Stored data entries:
§ §

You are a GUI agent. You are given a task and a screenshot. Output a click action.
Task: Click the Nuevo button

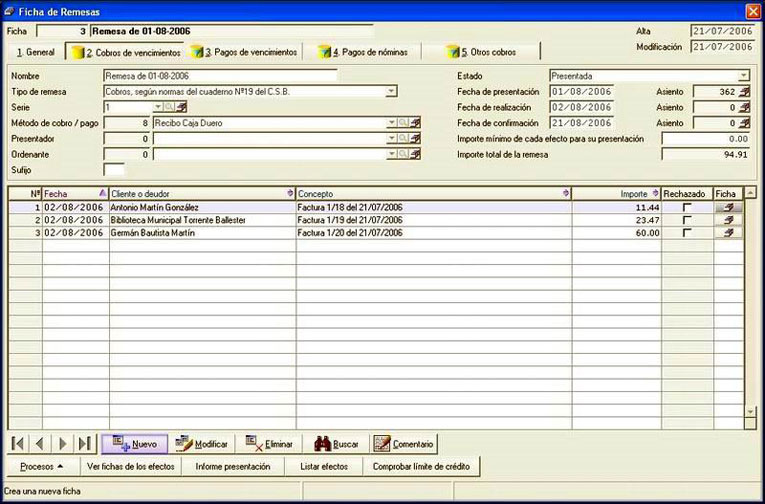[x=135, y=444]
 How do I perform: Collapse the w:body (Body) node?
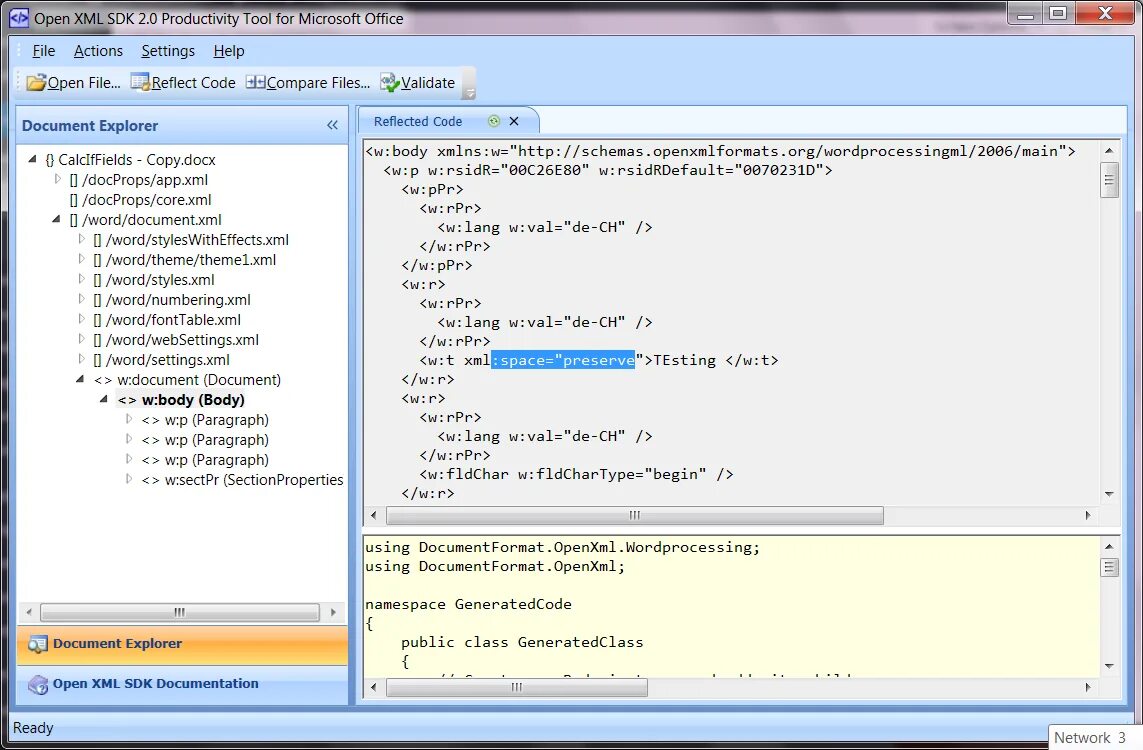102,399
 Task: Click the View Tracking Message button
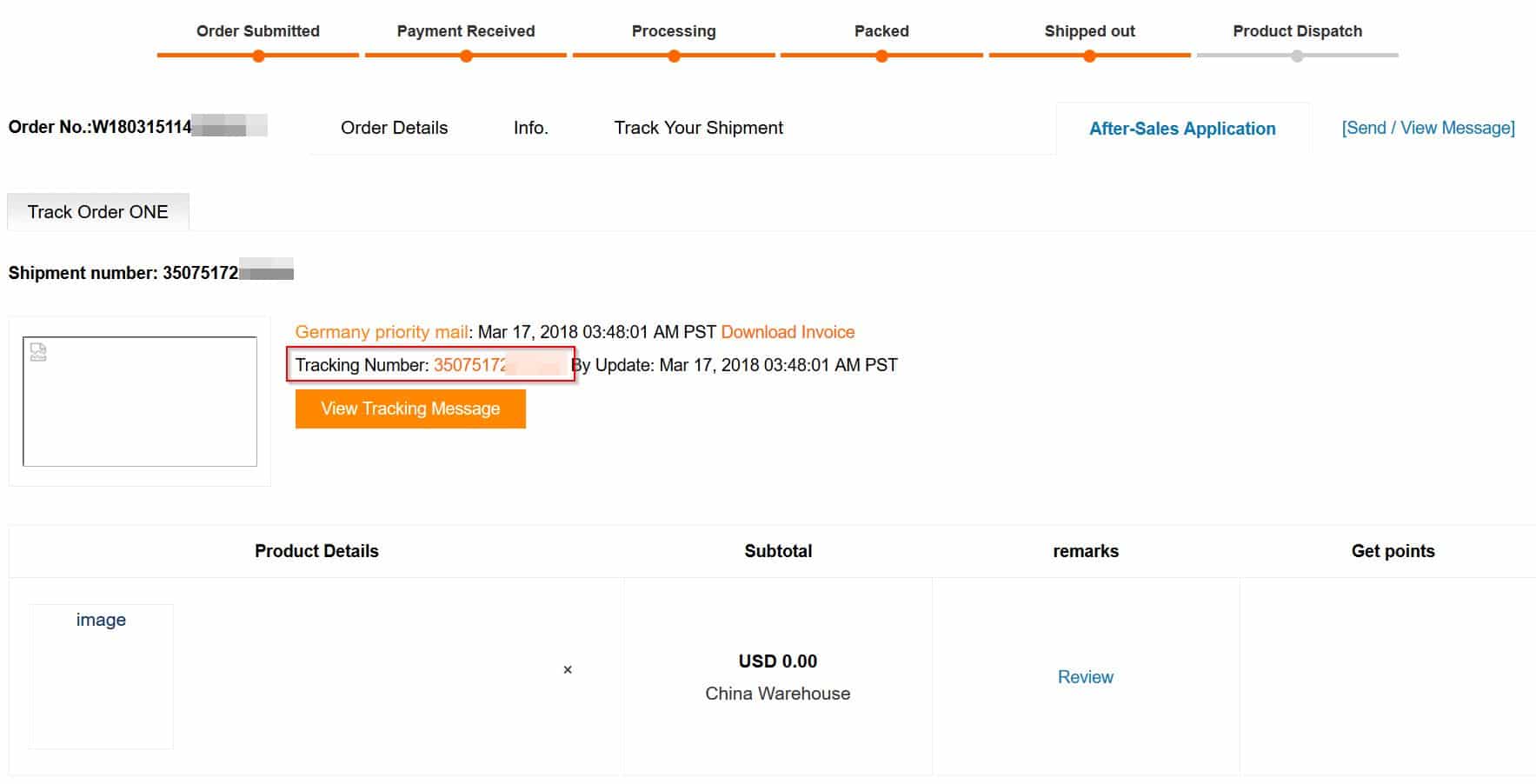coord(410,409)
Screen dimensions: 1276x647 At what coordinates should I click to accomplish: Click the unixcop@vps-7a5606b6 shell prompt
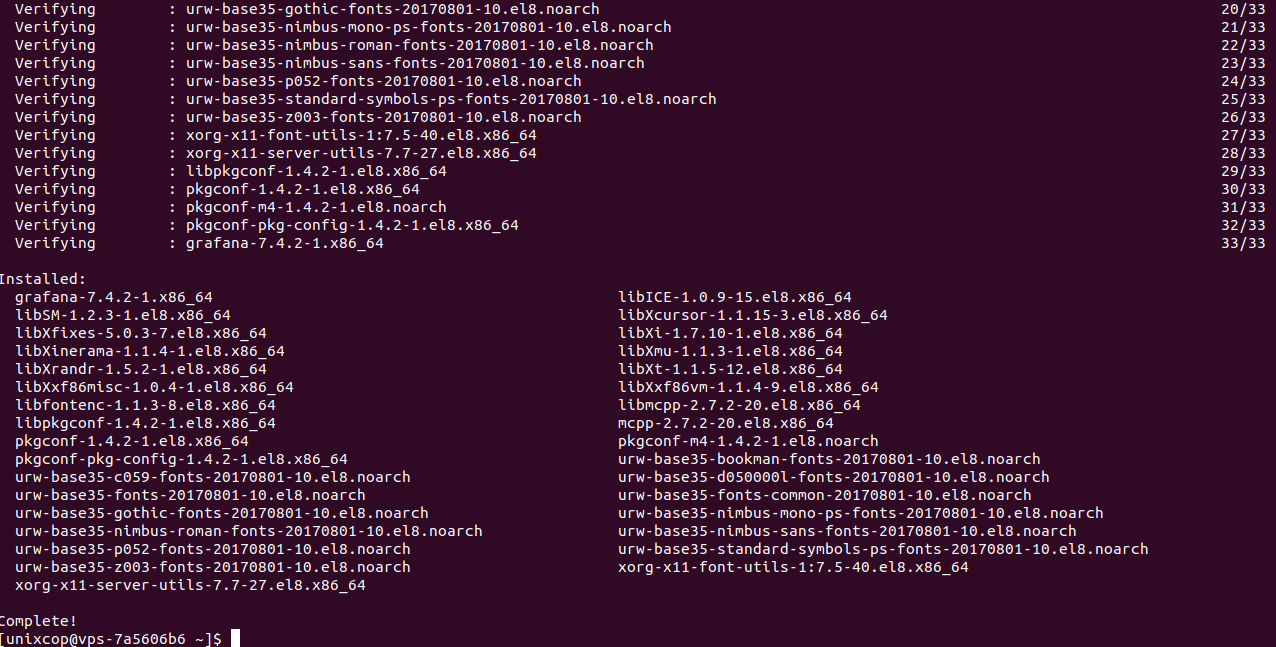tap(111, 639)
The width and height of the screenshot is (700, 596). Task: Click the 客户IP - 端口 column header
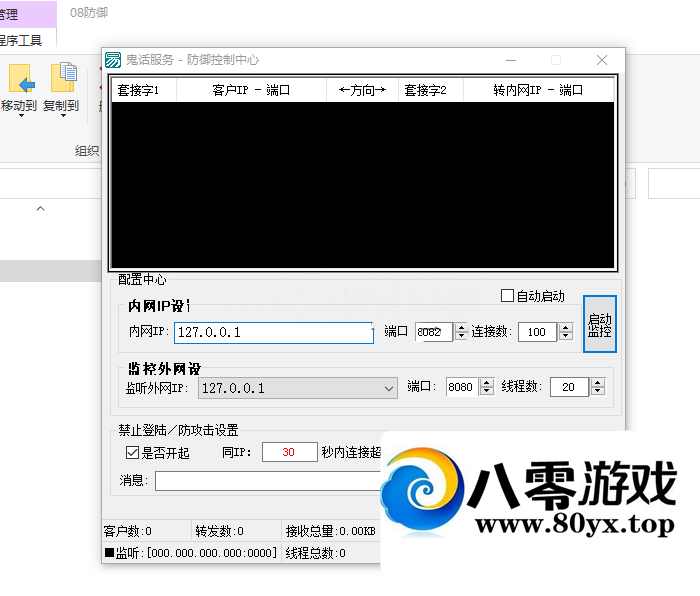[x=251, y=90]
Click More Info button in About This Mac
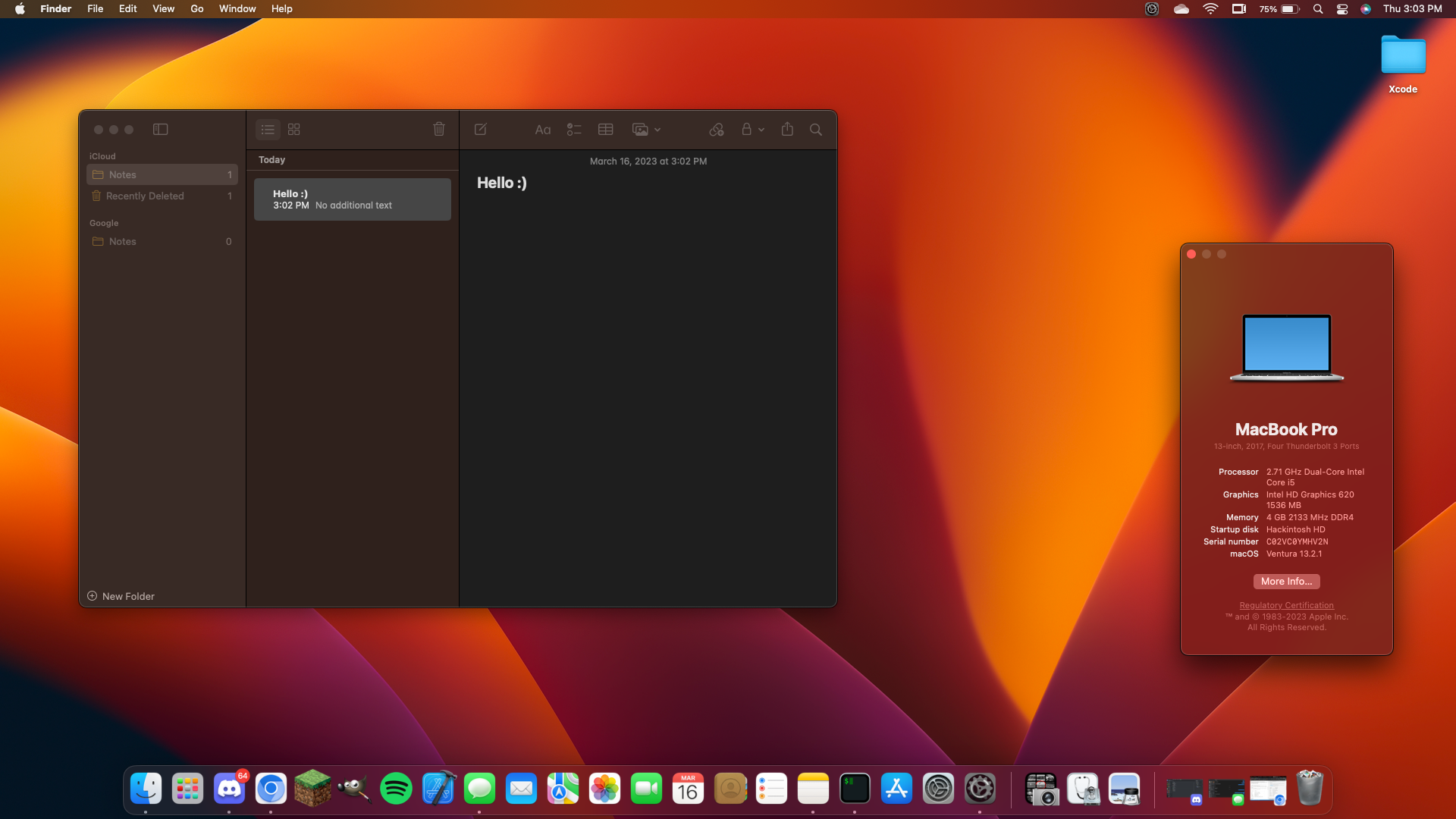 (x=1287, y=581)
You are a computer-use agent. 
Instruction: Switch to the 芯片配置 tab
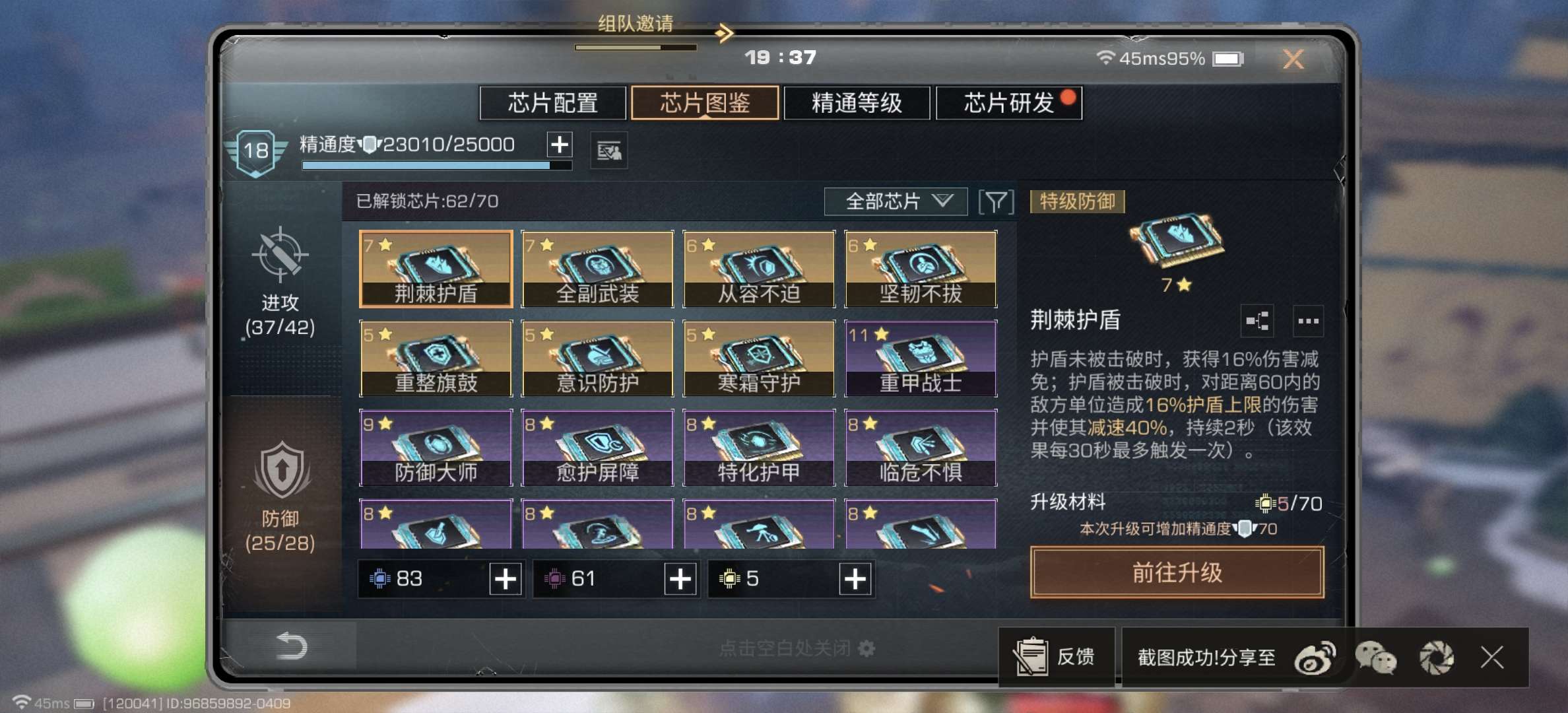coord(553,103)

§ §

WHAT YOU NEED TO DO | How many lines in the entries above include the string "agent"? Please answer with that number and nothing more.

ANSWER SPACE | 2